*EXERCISE INPUTS:*
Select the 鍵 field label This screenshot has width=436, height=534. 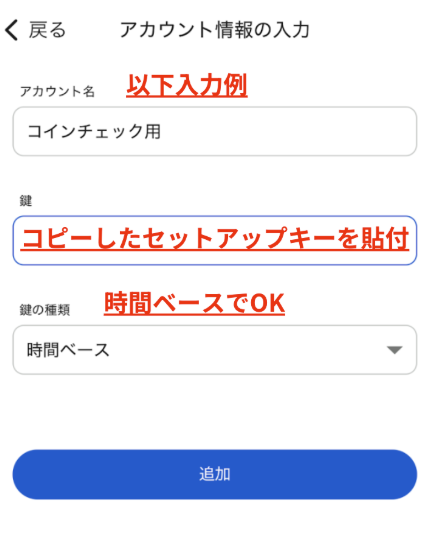26,201
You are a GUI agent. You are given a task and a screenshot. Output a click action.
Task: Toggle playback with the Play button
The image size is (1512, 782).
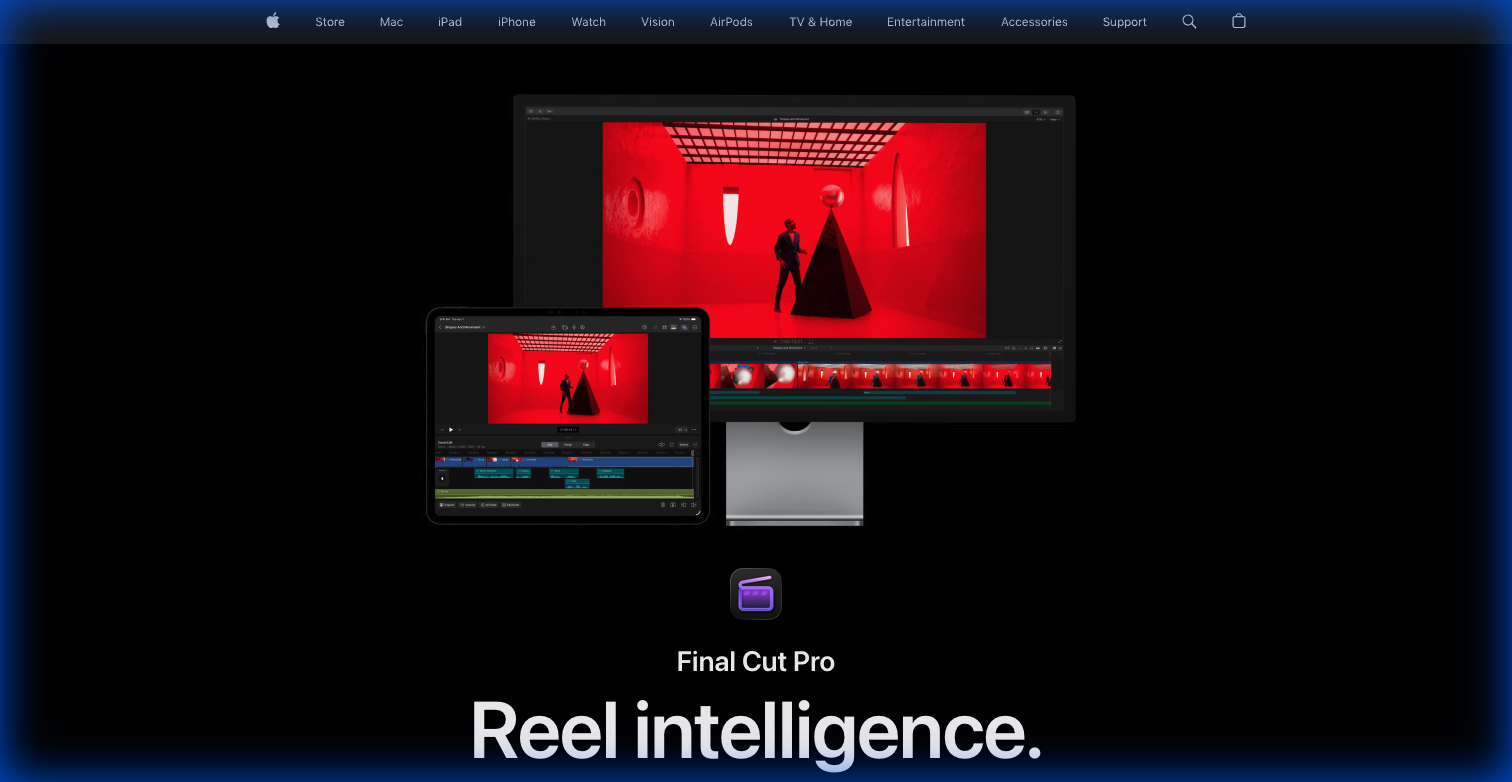pos(451,429)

*TASK BRIEF:* Once the line containing "You are a GUI" is found, write out exactly that line and each line after it through the end of the entries, omitting pictures.

*TASK ANSWER:*
You are a GUI agent. You are given a task and a screenshot. Output a click action.
Task: Toggle playback with the Play button
The image size is (1512, 782).
pos(451,429)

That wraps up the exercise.